#### TASK DETAILS:
Each line of the material must be reproduced exactly; pictures stay out.

#### GIVEN DATA:
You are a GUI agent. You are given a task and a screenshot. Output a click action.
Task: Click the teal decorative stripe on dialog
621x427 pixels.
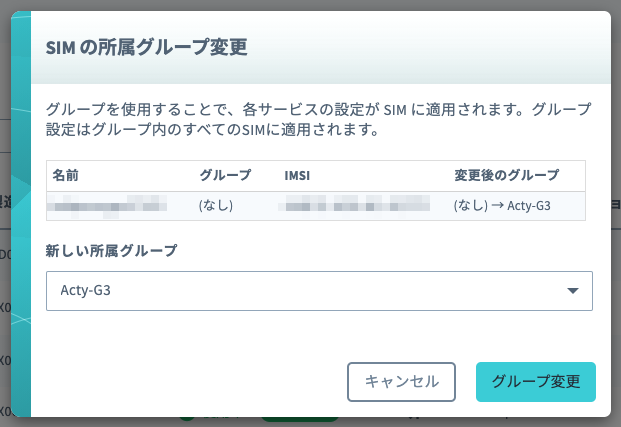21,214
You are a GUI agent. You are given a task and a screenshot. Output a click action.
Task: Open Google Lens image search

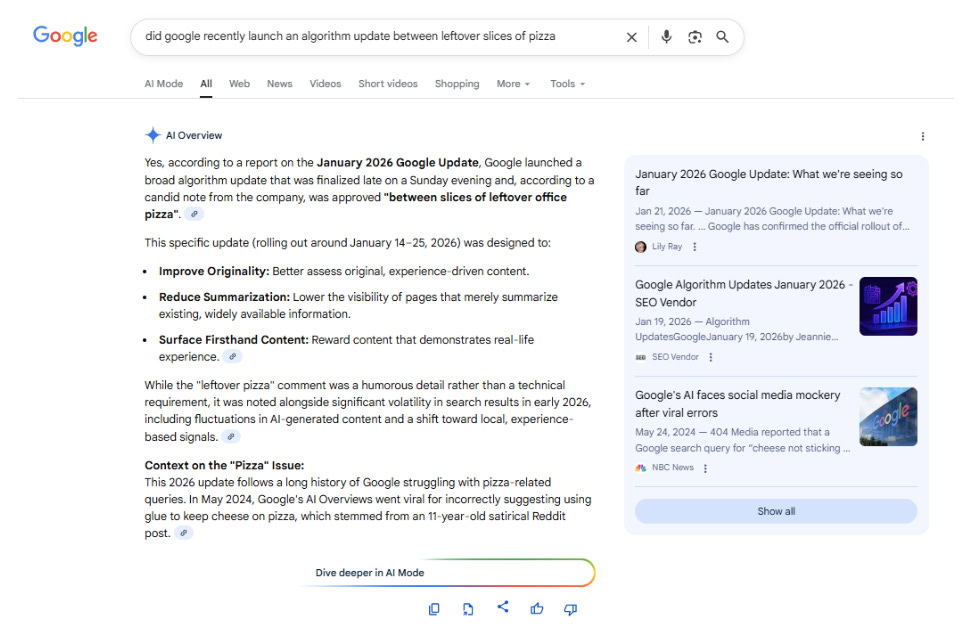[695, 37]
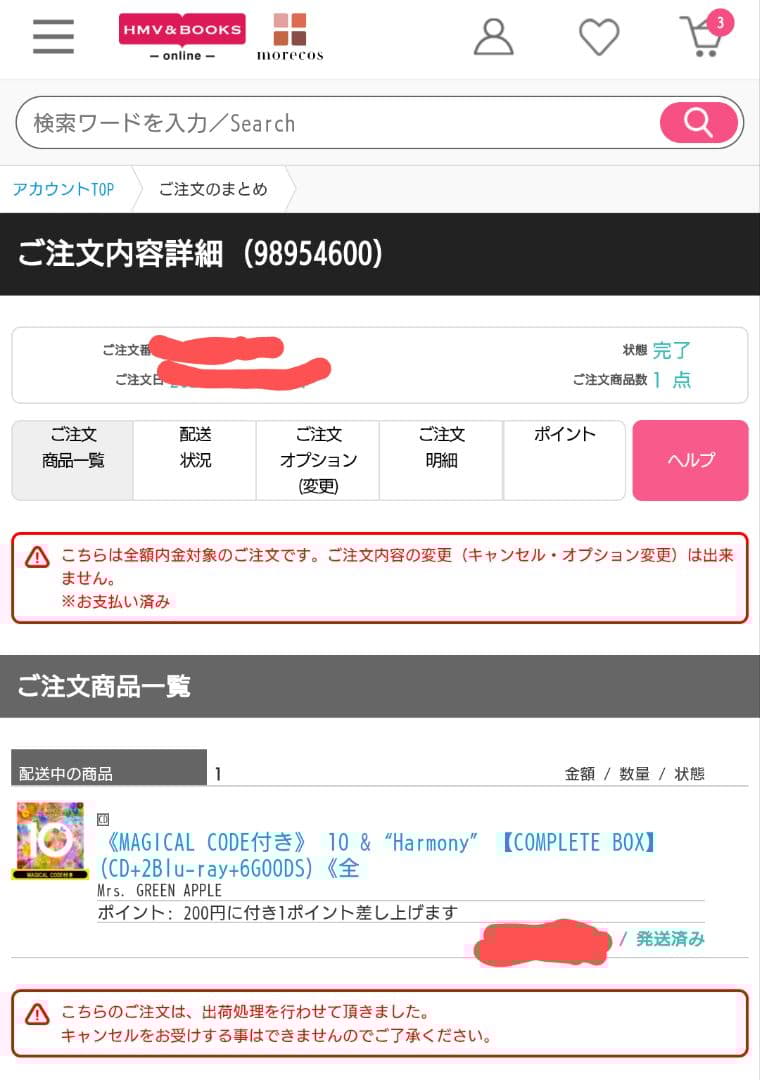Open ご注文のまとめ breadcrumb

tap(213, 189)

#### EXERCISE RESPONSE:
You are a GUI agent. You are given a task and a screenshot. Output a click action.
Task: Click the teal decorative stripe on dialog
621x427 pixels.
21,214
You are a GUI agent. You are given a task and a screenshot. Output a click action.
Task: Open Google Lens image search

[695, 37]
Open ご注文のまとめ breadcrumb

tap(213, 189)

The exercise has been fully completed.